Massari: We are not there yet for even negotiating a text. We first need to create a consensus on the end game of reform. Tomorrow is not a realistic perspective, and we need to be patient in these negotiations. Everybody is important. The P5 are very important, and the emerging powers are important, the middle-size powers are important, as well as the small states.

PassBlue: While you have negotiations, which could go on for an eternity, what are you going to do to address the inequality of the Council and the veto abuse that’s obvious in Russia’s invasion of Ukraine?

Massari: The question of bridging the divide, particularly the global North and global South, is on the top of our agenda. The key issues are how to help the implementation of the Agenda 2030 and the SDGs. So is the issue of food security, which is absolutely central, which pre-existed the war against Ukraine. We are pretty much engaged in trying to find solutions to the concrete problems in the global South and low-income countries. Certainly, the Rome-based UN agencies, such as FAO and WFP, are playing a crucial role, and we are working on this too.

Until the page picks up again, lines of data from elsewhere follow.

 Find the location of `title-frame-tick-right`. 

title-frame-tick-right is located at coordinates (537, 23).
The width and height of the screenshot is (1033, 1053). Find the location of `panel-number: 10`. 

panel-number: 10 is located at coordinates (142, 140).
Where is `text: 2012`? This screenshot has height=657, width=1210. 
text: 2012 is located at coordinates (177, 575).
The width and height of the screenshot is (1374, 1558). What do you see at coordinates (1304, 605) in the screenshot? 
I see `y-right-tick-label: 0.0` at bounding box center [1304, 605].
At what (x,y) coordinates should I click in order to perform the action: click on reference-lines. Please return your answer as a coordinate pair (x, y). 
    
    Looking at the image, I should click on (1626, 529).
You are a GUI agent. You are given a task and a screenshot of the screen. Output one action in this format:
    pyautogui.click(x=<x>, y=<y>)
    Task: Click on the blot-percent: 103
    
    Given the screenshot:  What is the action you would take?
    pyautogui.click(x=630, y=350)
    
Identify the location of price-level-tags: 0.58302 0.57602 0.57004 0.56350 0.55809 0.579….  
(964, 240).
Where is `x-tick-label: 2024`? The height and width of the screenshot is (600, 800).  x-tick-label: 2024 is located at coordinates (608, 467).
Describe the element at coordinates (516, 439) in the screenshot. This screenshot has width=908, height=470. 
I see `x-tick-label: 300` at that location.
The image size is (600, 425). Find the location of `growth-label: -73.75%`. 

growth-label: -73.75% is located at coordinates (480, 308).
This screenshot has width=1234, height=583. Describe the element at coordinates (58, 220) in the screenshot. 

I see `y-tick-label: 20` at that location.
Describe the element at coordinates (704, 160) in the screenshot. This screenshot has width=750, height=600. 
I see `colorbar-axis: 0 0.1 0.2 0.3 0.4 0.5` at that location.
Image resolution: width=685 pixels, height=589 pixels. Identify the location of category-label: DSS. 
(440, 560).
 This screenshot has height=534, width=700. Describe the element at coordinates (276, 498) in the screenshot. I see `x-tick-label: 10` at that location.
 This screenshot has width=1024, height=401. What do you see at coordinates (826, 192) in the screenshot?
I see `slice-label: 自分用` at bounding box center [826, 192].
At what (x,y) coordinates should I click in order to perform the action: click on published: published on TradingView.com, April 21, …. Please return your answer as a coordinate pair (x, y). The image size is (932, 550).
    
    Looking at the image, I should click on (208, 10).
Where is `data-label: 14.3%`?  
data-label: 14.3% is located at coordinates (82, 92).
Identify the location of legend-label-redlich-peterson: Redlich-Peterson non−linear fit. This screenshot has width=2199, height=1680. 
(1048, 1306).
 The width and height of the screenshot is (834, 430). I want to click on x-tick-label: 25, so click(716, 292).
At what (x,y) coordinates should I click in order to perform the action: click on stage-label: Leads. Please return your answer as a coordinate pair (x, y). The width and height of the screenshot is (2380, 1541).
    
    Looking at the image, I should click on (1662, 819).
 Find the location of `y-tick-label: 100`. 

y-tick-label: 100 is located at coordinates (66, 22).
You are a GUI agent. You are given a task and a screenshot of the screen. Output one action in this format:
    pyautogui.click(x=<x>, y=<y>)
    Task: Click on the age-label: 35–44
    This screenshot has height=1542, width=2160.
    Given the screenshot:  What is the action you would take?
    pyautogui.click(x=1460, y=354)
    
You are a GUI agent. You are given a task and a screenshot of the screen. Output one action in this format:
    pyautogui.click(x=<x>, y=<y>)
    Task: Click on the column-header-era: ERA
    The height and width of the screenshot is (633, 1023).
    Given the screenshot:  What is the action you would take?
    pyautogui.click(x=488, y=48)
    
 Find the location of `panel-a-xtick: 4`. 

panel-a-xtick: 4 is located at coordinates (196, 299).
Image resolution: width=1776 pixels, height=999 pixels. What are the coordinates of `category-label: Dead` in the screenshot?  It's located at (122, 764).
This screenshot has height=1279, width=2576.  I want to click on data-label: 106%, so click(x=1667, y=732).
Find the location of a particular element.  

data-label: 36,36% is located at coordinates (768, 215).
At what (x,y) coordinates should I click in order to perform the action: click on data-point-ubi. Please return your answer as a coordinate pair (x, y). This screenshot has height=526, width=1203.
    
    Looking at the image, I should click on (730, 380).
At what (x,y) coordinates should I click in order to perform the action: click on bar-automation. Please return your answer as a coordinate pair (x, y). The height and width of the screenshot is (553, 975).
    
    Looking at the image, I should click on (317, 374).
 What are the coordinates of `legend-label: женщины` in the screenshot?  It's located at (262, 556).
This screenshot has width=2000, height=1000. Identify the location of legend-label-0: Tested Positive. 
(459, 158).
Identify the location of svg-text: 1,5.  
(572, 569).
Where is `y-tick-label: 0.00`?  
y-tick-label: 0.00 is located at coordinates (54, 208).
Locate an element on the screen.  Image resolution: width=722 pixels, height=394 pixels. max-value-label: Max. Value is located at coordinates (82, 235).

PassBlue: Italy originated Uniting for Consensus in the 1990s. What does Italy get out of this now?

Massari: We have to see how this negotiation will develop. As I said, we are not asking for seats for ourselves; we are trying to do this because multilateralism is in our DNA. We want the UN system of multilateralism to work well, properly, and to give a voice to everyone. We belong to the global North, but by traditions, history, geography, we feel that we are a bridge between the global North and global South. I will put it this way: We are the Southern face of the global North.